While many cardiologists defend amiodarone's off-label use for atrial fibrillation, a recent NIH study challenged their long-held beliefs.
Called AFFIRM, the study concluded that patients taking drugs such as amiodarone to control their hearts' rhythm experienced more side effects and hospitalizations than those given safer drugs to control how fast their hearts beat. For all its extra risks, amiodarone was no more effective.
Dr. Claude Lenfant, the recently retired director of NIH's National Heart, Lung and Blood Institute, said amiodarone didn't appear to be the best treatment for many patients with atrial fibrillation. But changing a doctor's practice "takes place very, very slowly."
"I personally feel there's a system failure," he said.
Even when it's aggressive, the FDA has been unable to stem off-label prescribing.
For more than a decade, the FDA has tried to corral the use of Accutane — a drug for severe forms of acne — which can cause birth defects.
As early as 1990, a frustrated FDA official wrote that "intensive regulation has not, cannot and will not achieve the Agency's goal of eliminating pregnancy exposure to Accutane." At the time, the official estimated that 90 percent of Accutane's use by women was off-label, typically for mild acne that can be treated with safer drugs.
Even tough new warnings on the drug's label about suicide, psychosis and depression didn't stop sales.
According to an internal company sales plan for 2001, drug maker Roche concluded that despite extensive media coverage about those new dangers, "prescribers were apparently unmoved by this information."
In 2002, the same FDA official made another estimate that 90 percent of Accutane use was off-label. The company disputes the FDA estimate. ___
Thalidomide's entry into the U.S. market shows how physicians and the drug industry consider the FDA irrelevant.
The drug was approved in 1998 for a leprosy-related skin condition that's virtually nonexistent in the United States.
After studies showed that the drug might be useful for treating multiple myeloma, a form of cancer, Celgene Corp. aggressively sold that idea to doctors.

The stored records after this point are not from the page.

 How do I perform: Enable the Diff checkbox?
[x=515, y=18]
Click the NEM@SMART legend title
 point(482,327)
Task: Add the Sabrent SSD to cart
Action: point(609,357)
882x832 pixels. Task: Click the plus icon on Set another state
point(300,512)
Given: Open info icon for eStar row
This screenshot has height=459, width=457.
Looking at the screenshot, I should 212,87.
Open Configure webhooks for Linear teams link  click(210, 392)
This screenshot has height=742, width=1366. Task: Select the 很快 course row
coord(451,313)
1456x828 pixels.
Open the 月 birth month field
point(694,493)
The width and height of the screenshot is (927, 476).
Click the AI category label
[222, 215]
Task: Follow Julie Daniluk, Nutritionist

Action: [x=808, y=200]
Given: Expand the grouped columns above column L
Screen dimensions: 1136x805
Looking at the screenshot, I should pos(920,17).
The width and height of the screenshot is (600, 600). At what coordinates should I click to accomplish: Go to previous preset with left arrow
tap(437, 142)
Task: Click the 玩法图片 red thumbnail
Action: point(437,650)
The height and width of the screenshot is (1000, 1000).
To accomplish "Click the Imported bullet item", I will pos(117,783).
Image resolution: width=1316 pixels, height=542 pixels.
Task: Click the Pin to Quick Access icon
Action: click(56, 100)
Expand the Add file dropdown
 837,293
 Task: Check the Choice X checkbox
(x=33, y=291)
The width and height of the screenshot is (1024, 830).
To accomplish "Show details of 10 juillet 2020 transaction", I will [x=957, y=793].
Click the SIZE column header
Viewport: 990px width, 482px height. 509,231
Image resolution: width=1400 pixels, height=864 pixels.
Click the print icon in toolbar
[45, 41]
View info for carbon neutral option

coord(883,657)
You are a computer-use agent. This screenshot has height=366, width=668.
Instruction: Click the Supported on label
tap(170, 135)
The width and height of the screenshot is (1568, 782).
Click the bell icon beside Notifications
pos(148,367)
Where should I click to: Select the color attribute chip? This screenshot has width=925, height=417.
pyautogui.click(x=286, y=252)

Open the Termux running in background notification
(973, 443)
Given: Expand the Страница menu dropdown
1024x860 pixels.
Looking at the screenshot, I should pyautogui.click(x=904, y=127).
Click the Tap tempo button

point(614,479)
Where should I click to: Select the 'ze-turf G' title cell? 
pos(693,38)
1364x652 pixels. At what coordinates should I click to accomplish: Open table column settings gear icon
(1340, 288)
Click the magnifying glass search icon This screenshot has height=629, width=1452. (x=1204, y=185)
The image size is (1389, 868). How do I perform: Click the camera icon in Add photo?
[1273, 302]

One company sales representative went further, telling an oncologist that the drug, marketed as Thalomid, is "good for weight loss," could be used "as an appetite stimulant" and is a "great drug for feelings of general well-being," according to an FDA document describing the sales pitch.
When the doctor asked whether the FDA had approved Thalomid for those uses, the sales rep said, "No, but do you want some material anyway?"
In 2002, the FDA told Celgene that its existing data on multiple myeloma wouldn't be enough to win the agency's approval. The earliest the company says it might seek authorization as a treatment for that form of cancer is 2005.
Today, 70 percent of Thalomid uses are for multiple myeloma, while only 1 percent are for its approved leprosy condition. Celgene, in filings with the Securities and Exchange Commission, declared: "We may not be able to attain or maintain profitability" if physicians prescribe Thalomid only for patients who are diagnosed with leprosy. ___
(Researcher Tish Wells contributed to this report.)